Polecenie pisemne 1:
Wyjaśnij na podstawie wpisu o rozstaniu, dlaczego osoba pisząca ma problemy na studiach. Odpowiedz w jednym do trzech zdań.
Polecenie pisemne 2:
Odpowiedz krótko na pytania dotyczące wpisu o rozstaniu.
(a) Jak długo trwał związek opisany we wpisie?
(b) Od ilu miesięcy osoba pisząca nie ma kontaktu z byłą dziewczyną?
(c) Do jakiego wniosku doszła osoba pisząca?

Tekst dokumentu:
| Strona: 1 / 1 strony: [1] |
Ciężka sprawa.. | |
| | rules | 22.09.2013 21:02:32 | Grupa: Użytkownik
Posty: 24 #1606238 Od: 2013-9-22
Ilość edycji wpisu: 1 | Czesc historia jakich wiele. bylem z dziewczyna ponad 2 lata.Kochalem ja nad zycie, i wydawalo mi sie ze ona mnie tez... a jednak... krotko mowiac zostawila mnie. od tego czasu minelo 8 miesięcy( zaczyna sie 9), nie ma godziny zebym nie o niej nie myslal, a jeszcze bardziej przybija mnie to ze widze ze ona jest szczesliwa,już dawno o mnie zapomniała (nie mowie ze to źle , bo na prawde zycze jej jak najlepiej). Chciałbym jednak pomoc w jakis sposob sobie... co moge zrobić żeby byc tym chlopakiem jakim bylem przed zwiazkeim z nią... przez cale to myslenie o niej mam same problemy.. nie moge sie skupic a co za tym idzie uczyc.. to ciagnie za soba problemy na studiach..:/ Jeśli ktoś ma zamiar pisać ( odetnij sie od jej życia, spal( ukryj) zdjęcia , pamiątki itd.. Już dawno to zrobiłem, totalnie odciąłem się od niej nie mam z nią kotaktu od 8 mesięcy, bylo strasznie przetrwałem, teraz nie jest wcale lepiej ale zyje choć czasem nie chce .. Doszedłem do wniosków, że żyję w jej cieniu a mianowicie ja dalej tkwie w jej życiu. Chciałbym , żeby stała się przeszłością ale nie da się tego zrobić.. Już sam nie wiem jak mam żyć... Proszę o jakieś rady.

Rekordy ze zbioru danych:
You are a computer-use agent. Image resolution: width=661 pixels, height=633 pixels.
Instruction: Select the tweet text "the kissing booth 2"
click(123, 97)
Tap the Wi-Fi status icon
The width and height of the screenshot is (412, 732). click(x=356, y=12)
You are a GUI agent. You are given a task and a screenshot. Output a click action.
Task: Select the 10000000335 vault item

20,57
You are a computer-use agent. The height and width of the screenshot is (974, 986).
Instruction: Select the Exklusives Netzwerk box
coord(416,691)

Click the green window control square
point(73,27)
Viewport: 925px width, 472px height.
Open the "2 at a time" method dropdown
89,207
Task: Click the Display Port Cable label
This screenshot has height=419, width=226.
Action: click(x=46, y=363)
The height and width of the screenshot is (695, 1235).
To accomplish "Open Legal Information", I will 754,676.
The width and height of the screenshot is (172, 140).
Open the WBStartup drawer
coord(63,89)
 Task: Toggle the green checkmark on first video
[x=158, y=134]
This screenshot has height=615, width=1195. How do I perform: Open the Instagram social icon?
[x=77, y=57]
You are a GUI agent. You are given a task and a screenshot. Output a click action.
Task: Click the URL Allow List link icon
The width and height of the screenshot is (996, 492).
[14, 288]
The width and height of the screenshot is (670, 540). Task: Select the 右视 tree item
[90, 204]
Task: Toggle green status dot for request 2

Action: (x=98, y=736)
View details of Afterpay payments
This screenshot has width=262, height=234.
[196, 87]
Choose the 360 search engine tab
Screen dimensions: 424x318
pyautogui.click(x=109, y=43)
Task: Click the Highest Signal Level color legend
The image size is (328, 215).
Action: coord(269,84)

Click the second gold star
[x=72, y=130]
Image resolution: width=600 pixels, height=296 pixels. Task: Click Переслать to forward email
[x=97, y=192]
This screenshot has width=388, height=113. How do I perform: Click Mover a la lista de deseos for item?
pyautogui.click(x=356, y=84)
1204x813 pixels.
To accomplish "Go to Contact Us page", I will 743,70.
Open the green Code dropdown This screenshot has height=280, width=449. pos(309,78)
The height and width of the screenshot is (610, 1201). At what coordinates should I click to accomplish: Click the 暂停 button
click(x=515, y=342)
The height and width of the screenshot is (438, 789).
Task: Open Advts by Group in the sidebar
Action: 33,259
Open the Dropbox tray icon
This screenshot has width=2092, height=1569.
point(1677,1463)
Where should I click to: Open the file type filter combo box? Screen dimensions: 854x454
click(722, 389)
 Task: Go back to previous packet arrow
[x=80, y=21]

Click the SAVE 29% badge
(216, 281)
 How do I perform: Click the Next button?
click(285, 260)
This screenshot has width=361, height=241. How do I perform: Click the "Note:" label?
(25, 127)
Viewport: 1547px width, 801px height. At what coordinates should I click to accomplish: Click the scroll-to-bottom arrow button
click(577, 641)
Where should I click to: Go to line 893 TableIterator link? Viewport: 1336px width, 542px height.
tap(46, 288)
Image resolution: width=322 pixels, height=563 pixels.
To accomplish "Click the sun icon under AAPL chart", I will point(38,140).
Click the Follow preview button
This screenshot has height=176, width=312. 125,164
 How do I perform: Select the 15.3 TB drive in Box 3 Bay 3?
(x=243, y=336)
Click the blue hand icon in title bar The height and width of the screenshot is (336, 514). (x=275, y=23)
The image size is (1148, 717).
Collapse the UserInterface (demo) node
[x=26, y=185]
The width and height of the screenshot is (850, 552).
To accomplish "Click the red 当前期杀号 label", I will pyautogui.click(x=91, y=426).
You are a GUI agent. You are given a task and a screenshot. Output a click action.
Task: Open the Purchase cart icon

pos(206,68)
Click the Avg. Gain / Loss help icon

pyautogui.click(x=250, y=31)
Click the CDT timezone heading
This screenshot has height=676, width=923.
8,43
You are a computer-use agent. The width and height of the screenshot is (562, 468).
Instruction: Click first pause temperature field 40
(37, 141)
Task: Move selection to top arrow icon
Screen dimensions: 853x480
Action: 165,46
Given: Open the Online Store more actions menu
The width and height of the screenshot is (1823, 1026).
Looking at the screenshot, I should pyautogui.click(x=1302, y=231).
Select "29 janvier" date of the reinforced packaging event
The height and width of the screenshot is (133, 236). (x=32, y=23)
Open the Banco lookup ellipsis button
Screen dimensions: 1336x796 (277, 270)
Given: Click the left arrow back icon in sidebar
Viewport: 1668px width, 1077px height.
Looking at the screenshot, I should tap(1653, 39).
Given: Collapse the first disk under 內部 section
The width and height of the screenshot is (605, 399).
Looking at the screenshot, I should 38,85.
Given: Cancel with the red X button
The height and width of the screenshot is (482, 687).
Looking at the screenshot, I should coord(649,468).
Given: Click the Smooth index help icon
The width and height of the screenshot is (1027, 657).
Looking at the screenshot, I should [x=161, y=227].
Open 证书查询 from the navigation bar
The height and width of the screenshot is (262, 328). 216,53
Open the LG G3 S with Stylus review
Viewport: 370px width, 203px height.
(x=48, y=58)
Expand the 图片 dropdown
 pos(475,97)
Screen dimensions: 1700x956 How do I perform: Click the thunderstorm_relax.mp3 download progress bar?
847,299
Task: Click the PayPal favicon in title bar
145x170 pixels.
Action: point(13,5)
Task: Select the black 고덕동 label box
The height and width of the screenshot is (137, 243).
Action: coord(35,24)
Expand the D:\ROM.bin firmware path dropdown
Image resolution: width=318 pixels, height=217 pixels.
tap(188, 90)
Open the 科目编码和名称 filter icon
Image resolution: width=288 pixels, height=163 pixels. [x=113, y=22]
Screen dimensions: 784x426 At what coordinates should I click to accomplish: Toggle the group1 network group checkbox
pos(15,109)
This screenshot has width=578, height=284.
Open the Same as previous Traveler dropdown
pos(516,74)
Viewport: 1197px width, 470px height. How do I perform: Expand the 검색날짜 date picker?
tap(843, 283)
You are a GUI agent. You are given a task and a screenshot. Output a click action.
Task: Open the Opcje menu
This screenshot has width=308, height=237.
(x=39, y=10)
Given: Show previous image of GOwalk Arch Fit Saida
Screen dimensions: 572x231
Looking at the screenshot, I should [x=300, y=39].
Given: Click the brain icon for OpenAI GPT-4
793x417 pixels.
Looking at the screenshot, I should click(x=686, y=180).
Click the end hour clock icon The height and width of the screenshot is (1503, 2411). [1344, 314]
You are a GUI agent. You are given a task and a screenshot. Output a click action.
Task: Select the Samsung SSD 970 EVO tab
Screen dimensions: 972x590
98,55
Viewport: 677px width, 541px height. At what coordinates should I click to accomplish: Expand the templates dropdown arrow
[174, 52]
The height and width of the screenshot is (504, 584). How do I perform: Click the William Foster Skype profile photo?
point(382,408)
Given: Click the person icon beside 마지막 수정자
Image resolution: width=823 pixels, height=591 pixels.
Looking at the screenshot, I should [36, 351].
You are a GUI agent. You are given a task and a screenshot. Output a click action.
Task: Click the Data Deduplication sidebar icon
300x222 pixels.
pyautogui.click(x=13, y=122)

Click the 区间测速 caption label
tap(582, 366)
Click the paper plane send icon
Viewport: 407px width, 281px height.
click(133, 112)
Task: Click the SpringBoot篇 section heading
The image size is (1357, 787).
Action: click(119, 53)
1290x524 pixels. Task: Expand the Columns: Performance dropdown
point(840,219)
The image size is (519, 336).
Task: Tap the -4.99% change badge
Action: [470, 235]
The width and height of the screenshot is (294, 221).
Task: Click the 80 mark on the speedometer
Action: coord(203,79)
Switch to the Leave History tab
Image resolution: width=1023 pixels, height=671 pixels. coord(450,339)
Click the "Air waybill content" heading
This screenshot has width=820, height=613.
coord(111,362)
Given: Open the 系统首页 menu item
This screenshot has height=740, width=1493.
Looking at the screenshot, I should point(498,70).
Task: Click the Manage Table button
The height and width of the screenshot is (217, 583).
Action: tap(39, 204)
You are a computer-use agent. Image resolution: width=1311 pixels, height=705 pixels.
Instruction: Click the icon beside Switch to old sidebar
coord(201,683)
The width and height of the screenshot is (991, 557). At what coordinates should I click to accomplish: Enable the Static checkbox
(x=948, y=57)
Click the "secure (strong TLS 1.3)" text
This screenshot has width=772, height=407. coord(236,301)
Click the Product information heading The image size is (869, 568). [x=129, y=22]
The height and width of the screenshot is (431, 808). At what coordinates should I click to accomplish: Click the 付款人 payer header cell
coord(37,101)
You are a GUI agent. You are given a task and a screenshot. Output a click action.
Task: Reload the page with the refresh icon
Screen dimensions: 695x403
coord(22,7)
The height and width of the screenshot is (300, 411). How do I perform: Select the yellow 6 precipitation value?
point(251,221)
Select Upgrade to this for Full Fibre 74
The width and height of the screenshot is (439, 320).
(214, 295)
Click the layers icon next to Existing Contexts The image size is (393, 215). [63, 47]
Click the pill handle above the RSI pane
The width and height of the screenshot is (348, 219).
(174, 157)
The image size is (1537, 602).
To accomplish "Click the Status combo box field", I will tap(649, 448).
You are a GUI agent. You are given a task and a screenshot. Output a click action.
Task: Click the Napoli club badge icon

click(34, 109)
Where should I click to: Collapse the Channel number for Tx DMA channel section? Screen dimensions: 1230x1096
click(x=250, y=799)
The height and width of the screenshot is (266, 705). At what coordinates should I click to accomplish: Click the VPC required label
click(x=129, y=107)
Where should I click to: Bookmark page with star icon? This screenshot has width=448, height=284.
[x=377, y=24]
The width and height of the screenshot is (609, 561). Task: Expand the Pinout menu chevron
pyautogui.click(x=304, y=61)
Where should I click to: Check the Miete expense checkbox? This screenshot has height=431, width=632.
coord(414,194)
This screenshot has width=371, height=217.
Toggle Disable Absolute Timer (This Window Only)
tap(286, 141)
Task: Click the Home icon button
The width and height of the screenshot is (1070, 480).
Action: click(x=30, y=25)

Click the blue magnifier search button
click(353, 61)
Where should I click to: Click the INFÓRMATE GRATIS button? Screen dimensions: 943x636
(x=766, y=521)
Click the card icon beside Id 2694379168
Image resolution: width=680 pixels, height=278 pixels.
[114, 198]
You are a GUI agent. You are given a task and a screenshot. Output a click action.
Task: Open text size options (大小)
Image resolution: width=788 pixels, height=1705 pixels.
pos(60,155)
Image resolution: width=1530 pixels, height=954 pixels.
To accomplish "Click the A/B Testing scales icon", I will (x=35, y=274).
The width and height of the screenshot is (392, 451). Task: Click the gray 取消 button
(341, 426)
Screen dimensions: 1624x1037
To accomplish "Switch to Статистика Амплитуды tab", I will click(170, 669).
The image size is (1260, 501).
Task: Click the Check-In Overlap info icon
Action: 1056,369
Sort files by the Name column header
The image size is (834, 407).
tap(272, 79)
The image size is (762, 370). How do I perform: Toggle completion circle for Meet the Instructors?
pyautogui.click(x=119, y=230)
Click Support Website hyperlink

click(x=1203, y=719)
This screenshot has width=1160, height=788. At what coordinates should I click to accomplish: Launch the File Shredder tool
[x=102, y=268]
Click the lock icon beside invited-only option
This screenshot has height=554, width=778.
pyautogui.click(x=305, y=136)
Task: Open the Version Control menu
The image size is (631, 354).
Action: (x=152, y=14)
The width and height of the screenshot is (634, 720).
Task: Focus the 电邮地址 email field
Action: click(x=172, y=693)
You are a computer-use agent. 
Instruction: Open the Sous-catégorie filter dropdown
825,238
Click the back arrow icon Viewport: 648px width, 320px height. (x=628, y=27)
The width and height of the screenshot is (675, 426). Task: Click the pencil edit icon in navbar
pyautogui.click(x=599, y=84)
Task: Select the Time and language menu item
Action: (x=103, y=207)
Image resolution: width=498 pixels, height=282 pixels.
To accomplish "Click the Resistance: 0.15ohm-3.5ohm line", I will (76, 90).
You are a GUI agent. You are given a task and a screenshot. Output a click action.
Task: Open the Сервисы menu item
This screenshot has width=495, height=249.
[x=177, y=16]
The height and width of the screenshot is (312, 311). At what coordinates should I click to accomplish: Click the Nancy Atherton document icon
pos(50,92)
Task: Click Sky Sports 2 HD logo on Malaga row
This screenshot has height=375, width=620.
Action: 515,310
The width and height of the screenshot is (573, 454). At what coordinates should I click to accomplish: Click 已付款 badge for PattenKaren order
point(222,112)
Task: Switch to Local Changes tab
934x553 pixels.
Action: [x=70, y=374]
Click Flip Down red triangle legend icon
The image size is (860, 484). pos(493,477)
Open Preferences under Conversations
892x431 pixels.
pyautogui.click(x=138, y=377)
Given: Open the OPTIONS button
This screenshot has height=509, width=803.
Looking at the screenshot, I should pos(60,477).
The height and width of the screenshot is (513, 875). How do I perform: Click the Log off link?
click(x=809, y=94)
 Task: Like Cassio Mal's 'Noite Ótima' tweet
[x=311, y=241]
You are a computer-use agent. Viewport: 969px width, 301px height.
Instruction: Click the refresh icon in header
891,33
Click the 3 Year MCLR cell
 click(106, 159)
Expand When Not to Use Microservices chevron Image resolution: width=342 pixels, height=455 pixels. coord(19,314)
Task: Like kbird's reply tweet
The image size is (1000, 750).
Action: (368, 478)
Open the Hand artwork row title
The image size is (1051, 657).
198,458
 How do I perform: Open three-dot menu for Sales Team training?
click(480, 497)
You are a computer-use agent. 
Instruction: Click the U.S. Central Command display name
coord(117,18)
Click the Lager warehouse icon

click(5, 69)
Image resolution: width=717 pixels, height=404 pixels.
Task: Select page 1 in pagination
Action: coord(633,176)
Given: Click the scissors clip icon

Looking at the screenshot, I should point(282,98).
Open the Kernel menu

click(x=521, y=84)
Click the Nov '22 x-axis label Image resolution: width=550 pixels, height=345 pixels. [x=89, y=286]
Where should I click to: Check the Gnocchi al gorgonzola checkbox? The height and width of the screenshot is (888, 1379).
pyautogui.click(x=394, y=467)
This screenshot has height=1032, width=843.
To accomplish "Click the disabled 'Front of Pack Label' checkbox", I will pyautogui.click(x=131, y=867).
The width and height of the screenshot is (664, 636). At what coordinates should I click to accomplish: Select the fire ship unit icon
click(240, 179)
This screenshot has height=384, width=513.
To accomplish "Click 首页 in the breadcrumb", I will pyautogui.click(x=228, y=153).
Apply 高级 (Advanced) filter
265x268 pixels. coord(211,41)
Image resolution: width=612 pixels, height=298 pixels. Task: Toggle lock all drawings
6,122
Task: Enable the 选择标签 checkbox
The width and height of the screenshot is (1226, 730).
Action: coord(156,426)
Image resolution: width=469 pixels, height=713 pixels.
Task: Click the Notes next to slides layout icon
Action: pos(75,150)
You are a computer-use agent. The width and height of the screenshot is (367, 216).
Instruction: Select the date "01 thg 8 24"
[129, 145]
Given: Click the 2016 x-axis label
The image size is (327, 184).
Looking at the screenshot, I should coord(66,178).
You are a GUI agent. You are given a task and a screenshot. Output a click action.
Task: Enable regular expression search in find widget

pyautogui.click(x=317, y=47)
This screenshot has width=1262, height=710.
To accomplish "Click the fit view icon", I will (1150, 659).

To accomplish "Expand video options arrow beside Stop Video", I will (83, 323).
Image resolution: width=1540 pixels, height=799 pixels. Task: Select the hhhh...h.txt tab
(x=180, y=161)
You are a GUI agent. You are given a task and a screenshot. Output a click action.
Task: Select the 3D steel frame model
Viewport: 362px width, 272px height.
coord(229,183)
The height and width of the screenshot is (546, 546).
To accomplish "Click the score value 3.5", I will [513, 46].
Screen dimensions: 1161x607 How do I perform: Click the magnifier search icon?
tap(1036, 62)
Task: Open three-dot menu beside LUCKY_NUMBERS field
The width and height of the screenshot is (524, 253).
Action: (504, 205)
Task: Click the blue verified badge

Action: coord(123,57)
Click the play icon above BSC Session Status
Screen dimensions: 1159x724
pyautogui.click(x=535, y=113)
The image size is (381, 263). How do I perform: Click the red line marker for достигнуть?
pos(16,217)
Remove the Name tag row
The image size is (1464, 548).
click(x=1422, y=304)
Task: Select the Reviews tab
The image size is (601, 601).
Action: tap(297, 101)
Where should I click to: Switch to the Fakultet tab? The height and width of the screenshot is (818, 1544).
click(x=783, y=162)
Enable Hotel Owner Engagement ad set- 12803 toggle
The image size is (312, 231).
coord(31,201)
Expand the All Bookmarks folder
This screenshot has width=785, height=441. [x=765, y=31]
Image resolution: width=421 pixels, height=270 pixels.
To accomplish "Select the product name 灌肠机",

Rozwiązanie zadania 1:
Osoba pisząca ciągle myśli o byłej dziewczynie, przez co nie może się skupić. W rezultacie nie może się uczyć, a to pociąga za sobą problemy na studiach.

Rozwiązanie zadania 2:
(a) Ponad dwa lata.
(b) Od ośmiu miesięcy.
(c) Że żyje w cieniu byłej dziewczyny i nadal tkwi w jej życiu.